▶ **STATED GOAL A**
In the records, from the beginning down through the line containing "Action: (x=26, y=80)", swap "screenshot" for "image" and write out those lines again with nothing else changed.

▶ **SUPPLIED TEXT**
** Begin **
Dewas District is a district in the Indian state of Madhya Pradesh. The town of Dewas is the district headquarters.

Dewas District roughly corresponds to the territories of the twin Maratha princely states of Dewas - Junior & Senior. The district straddles the Vindhya Range; the northern portion of the district lies on the Malwa plateau, while the southern portion lies in the valley of the Narmada River. The Narmada forms the southern boundary of the district. The district is bounded to the east by Sehore District, to the south by the Harda and Khandwa districts, to the west by the Khargone and Indore districts, and to the north by the Ujjain and Shajapur districts. Dewas District is part of Ujjain Division. Devsaal Rawats of Uttarakhand are said to have their origins in Dewas at the time of legendary king Vikramāditya. Dewas is about  from Bhopal and  from Indore by road.

Etymology
The district takes its name from the district headquarters town, Dewas, which is said to have been derived on the basis of two traditions. One is that Dewas lies at the base of a  conical hill, known as Chamunda hill, on top of which the shrine of Chamunda is located. The image of the goddess is cut into the wall of a cave, known as Devi Vashini or the goddess's residence. From this, the name Dewas (dev-vas) seems to have been derived. The other view of the probable origin is from the name of the founder of the city, Dewasa Bania.

History 

Dewas was formerly two separate Maratha princely states of British India (Dewas Junior) and (Dewas Senior). The original state was founded in the first half of the 18th century by the brothers - Jivaji Rao (Junior) and Tukaji Rao (Senior), from the Puar clan of Marathas. They had advanced into Malwa with the Maratha Peshwa, Baji Rao, in 1728. The brothers divided the territory among themselves and their descendants ruled as the senior and junior branches of the family. After 1841, each branch ruled its own portion as a separate state, though the lands belonging to each were intimately entangled. Both Dewas States were in the Malwa Agency of the Central India Agency.
** End **
▶ **DATASET CONTENT**
** Begin **
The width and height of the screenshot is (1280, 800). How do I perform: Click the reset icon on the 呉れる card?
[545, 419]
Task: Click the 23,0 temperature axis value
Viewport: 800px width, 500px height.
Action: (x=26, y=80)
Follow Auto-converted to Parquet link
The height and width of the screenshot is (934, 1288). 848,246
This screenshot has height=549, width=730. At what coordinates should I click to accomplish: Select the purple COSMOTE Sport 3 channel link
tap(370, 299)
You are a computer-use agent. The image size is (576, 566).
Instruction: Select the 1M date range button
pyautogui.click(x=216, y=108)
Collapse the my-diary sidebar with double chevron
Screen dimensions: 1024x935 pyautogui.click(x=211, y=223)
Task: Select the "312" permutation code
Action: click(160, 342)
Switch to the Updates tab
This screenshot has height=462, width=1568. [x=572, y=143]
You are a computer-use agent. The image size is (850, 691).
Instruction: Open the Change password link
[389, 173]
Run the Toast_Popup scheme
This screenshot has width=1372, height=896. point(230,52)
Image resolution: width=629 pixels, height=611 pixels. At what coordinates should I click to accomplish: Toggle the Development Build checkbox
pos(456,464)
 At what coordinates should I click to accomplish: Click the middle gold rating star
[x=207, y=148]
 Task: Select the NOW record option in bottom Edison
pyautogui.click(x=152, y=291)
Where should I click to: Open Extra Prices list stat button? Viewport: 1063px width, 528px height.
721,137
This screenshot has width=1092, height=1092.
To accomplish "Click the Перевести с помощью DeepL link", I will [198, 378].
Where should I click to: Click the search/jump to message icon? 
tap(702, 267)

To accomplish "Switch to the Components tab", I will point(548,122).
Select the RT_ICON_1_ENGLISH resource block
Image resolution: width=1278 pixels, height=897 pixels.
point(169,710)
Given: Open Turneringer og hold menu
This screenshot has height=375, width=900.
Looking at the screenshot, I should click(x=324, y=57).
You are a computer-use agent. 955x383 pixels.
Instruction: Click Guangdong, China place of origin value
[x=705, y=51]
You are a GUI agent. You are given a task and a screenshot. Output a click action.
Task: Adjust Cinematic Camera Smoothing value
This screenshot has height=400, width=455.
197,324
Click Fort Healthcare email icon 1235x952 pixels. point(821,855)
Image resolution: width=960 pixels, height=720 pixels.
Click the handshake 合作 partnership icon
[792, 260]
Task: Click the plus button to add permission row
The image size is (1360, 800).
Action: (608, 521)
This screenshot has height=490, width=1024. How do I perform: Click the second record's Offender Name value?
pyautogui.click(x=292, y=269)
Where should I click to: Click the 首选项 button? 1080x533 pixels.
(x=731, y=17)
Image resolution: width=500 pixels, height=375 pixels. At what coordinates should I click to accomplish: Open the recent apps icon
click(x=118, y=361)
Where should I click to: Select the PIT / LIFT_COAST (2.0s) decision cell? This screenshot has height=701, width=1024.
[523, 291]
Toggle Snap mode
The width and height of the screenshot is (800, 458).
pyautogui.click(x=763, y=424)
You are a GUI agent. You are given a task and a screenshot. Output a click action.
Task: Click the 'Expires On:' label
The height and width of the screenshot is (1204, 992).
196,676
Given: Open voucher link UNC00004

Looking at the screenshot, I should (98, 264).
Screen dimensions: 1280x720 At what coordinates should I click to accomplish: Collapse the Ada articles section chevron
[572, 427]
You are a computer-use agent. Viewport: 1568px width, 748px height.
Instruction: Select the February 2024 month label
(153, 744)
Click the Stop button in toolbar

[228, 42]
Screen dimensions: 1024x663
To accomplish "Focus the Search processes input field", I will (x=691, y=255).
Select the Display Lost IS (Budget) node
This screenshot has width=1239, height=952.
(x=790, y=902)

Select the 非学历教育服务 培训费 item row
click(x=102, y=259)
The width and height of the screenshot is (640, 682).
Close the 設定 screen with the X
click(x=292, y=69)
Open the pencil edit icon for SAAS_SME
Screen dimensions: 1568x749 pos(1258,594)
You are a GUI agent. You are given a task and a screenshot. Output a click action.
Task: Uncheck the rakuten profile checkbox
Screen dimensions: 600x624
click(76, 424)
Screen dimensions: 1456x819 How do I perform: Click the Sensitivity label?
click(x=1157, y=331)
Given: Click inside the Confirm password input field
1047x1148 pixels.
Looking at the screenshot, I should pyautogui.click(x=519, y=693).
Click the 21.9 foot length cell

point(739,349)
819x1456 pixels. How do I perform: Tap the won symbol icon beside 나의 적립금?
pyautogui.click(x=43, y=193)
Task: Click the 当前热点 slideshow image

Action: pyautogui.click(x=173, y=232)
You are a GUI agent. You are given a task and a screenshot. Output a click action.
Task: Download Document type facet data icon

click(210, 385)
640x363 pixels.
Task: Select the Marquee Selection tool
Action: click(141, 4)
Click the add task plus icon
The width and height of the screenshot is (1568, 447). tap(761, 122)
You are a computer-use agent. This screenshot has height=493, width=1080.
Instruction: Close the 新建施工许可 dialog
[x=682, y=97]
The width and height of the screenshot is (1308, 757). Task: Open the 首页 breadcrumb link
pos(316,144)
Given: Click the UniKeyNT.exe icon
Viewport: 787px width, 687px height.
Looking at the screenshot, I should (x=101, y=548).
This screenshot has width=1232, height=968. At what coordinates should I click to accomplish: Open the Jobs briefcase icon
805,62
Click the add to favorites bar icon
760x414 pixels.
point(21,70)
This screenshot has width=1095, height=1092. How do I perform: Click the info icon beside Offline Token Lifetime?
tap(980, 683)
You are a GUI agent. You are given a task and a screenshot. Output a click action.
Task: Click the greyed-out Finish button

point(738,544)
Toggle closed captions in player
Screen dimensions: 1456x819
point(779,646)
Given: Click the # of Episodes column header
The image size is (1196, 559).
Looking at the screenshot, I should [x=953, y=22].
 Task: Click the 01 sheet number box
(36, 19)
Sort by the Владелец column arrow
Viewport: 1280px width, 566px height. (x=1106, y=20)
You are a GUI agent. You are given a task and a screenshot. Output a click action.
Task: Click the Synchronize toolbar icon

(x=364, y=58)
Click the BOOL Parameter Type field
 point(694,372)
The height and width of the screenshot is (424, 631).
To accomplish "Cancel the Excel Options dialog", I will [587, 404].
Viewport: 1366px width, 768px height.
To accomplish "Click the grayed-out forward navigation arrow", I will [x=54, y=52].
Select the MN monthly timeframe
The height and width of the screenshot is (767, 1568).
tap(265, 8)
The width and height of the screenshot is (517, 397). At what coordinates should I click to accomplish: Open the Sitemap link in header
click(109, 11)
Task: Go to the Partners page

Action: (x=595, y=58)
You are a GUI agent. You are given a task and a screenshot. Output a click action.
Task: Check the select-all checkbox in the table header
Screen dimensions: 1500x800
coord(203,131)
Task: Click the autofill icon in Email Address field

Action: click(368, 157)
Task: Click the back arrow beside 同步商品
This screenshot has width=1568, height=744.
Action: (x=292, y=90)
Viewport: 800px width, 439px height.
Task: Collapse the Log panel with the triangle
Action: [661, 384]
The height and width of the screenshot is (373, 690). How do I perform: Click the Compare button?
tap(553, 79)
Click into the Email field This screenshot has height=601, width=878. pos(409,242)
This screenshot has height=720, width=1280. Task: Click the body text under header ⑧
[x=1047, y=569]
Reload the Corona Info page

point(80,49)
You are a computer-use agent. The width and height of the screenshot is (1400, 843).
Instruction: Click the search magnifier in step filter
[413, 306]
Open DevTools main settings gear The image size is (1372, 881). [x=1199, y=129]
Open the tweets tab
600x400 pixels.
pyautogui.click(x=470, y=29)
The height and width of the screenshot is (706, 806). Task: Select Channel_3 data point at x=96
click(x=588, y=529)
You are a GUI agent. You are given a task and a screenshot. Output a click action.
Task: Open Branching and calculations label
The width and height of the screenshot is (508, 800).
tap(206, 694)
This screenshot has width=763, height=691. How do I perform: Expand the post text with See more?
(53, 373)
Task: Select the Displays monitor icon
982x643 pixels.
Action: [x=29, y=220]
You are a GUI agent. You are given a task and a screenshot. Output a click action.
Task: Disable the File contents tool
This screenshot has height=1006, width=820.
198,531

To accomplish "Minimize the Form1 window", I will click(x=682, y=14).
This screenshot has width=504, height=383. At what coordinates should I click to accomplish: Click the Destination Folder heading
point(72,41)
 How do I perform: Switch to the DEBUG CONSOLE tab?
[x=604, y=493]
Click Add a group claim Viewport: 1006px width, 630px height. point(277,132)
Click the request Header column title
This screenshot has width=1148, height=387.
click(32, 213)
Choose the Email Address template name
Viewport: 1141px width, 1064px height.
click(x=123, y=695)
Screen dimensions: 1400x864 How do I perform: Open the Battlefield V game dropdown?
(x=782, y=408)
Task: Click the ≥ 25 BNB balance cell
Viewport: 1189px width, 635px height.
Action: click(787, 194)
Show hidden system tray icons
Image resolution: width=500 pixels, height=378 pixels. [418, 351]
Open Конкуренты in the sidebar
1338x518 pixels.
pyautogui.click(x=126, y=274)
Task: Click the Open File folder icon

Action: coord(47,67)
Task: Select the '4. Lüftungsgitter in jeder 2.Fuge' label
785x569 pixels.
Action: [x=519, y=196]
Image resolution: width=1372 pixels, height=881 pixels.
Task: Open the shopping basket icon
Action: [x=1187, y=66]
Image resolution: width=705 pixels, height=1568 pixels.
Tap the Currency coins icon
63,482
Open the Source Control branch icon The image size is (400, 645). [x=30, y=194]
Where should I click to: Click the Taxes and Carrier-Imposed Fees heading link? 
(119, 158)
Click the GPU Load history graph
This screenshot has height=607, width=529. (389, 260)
** End **
▶ **STATED GOAL B**
According to the Dewas District text, which river forms the southern boundary of the district?

▶ **ANSWER A**
The width and height of the image is (1280, 800). How do I perform: Click the reset icon on the 呉れる card?
[545, 419]
Task: Click the 23,0 temperature axis value
Viewport: 800px width, 500px height.
Action: (x=26, y=80)

▶ **ANSWER B**
The Narmada River.